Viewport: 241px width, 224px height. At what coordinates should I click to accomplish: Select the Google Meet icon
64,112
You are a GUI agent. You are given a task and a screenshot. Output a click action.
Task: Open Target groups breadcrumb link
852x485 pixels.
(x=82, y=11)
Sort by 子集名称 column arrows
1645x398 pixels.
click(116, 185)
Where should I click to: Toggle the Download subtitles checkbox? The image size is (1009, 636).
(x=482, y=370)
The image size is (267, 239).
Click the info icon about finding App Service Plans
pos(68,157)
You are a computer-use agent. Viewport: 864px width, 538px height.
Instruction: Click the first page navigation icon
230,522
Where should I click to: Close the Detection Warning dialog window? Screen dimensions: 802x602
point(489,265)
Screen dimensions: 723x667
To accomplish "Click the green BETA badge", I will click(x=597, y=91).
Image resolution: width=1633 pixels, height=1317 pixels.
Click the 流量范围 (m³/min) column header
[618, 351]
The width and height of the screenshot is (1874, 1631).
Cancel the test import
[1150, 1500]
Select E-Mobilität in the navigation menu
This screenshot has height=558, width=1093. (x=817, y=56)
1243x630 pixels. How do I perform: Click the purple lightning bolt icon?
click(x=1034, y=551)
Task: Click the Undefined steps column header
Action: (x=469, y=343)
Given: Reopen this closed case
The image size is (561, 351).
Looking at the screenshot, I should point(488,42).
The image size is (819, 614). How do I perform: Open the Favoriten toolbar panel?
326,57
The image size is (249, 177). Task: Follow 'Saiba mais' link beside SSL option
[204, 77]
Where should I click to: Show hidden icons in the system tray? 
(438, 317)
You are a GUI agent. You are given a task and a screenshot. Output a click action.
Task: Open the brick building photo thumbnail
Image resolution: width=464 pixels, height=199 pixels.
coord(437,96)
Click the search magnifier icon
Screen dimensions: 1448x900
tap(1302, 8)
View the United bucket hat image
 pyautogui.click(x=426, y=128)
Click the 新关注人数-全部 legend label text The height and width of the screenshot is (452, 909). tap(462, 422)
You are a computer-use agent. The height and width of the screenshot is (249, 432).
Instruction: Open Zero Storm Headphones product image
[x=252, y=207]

☆ ☆ ☆ ☆ ☆

• _TASK GOAL_
Please return every line of the records above unchanged, in the same order from first to last.

• _ANSWER TO THE EXERCISE_
Viewport: 241px width, 224px height. At what coordinates should I click to accomplish: Select the Google Meet icon
64,112
You are a GUI agent. You are given a task and a screenshot. Output a click action.
Task: Open Target groups breadcrumb link
852x485 pixels.
(x=82, y=11)
Sort by 子集名称 column arrows
1645x398 pixels.
click(116, 185)
Where should I click to: Toggle the Download subtitles checkbox? The image size is (1009, 636).
(x=482, y=370)
The image size is (267, 239).
Click the info icon about finding App Service Plans
pos(68,157)
You are a computer-use agent. Viewport: 864px width, 538px height.
Instruction: Click the first page navigation icon
230,522
Where should I click to: Close the Detection Warning dialog window? Screen dimensions: 802x602
point(489,265)
Screen dimensions: 723x667
To accomplish "Click the green BETA badge", I will click(x=597, y=91).
Image resolution: width=1633 pixels, height=1317 pixels.
Click the 流量范围 (m³/min) column header
[618, 351]
The width and height of the screenshot is (1874, 1631).
Cancel the test import
[1150, 1500]
Select E-Mobilität in the navigation menu
This screenshot has height=558, width=1093. (x=817, y=56)
1243x630 pixels. How do I perform: Click the purple lightning bolt icon?
click(x=1034, y=551)
Task: Click the Undefined steps column header
Action: (x=469, y=343)
Given: Reopen this closed case
The image size is (561, 351).
Looking at the screenshot, I should point(488,42).
The image size is (819, 614). How do I perform: Open the Favoriten toolbar panel?
326,57
The image size is (249, 177). Task: Follow 'Saiba mais' link beside SSL option
[204, 77]
Where should I click to: Show hidden icons in the system tray? 
(438, 317)
You are a GUI agent. You are given a task and a screenshot. Output a click action.
Task: Open the brick building photo thumbnail
Image resolution: width=464 pixels, height=199 pixels.
coord(437,96)
Click the search magnifier icon
Screen dimensions: 1448x900
tap(1302, 8)
View the United bucket hat image
 pyautogui.click(x=426, y=128)
Click the 新关注人数-全部 legend label text The height and width of the screenshot is (452, 909). tap(462, 422)
You are a computer-use agent. The height and width of the screenshot is (249, 432).
Instruction: Open Zero Storm Headphones product image
[x=252, y=207]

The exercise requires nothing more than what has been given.